The anova() function is used for comparing the nested models.

In R, the anova() function is commonly used to perform analysis of variance (ANOVA). ANOVA is a statistical method that is used to analyze the differences among group means in a sample. It is often employed to assess whether there are any statistically significant differences between the means of three or more independent (unrelated) groups.

Here’s a brief explanation of the anova() function in R:
anova(model, …)
model: This is typically a linear model object (e.g., created using the lm() function) or an object that can be coerced to a linear model.

…: Additional model objects can be provided, allowing you to compare the fits of different models.

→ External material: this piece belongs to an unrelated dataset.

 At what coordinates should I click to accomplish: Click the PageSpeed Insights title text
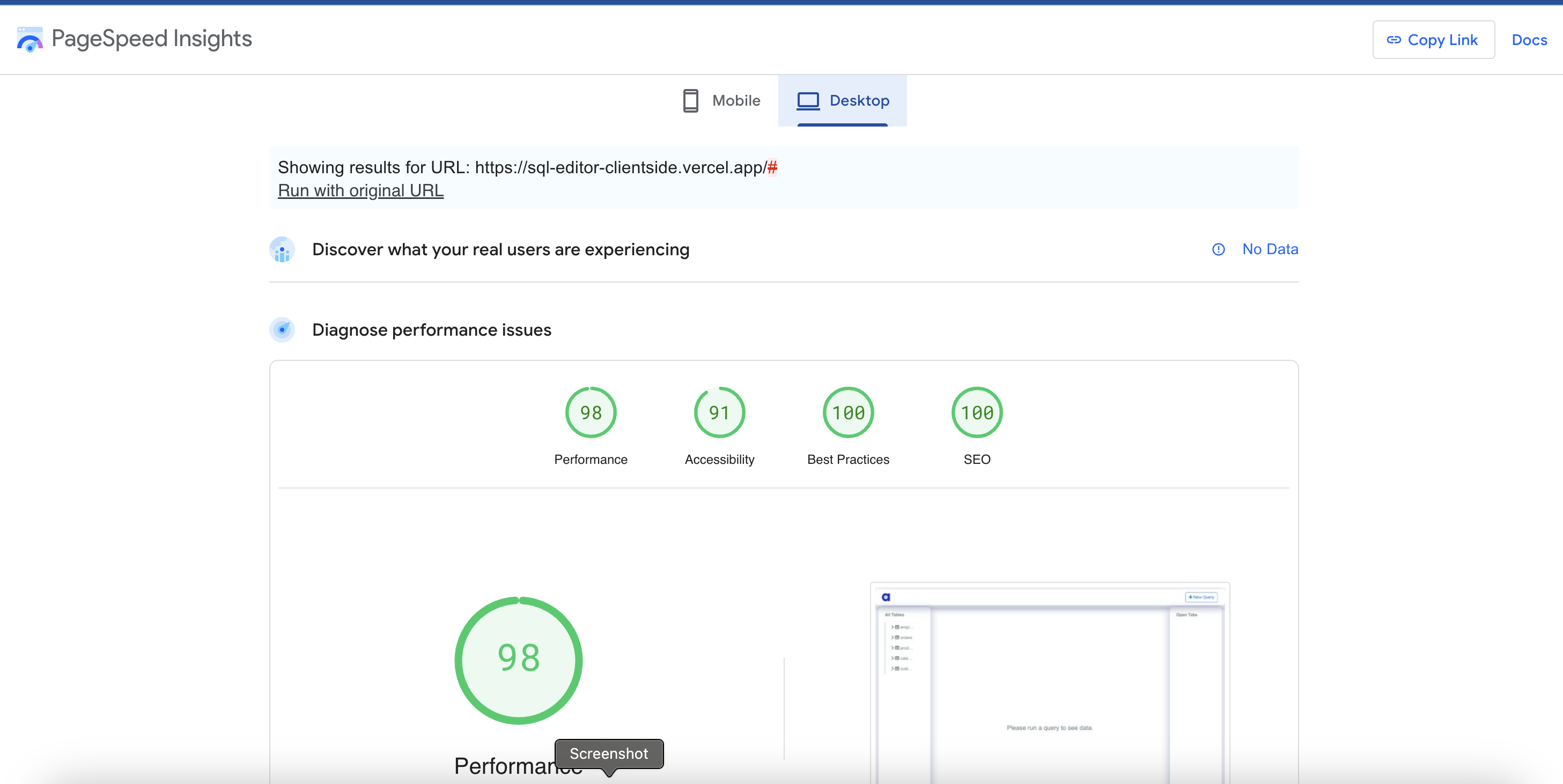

The anova() function compares the fit of different models by performing hypothesis tests. It assesses whether the inclusion of additional terms in a model significantly improves its fit. The output of anova() is an analysis of variance table, which includes the sum of squares, degrees of freedom, mean squares, and F-statistic for each term in the model.

Here’s a simple example using the iris dataset:

# Fit a linear model
model <- lm(Sepal.Length ~ Species, data = iris)

# Perform ANOVA
result <- anova(model)

# Display the ANOVA table
print(result)
In this example, we are using the lm() function to fit a linear model where Sepal.Length is regressed on the variable Species. The anova() function is then applied to test the hypothesis that there are significant differences in the mean sepal length between different species of iris.

The ANOVA table generated by anova() helps you assess the significance of the overall model and the individual terms (in this case, the different species). The F-statistic and p-value are used to make these assessments. A low p-value (typically below a chosen significance level, e.g., 0.05) indicates that there are significant differences between the groups.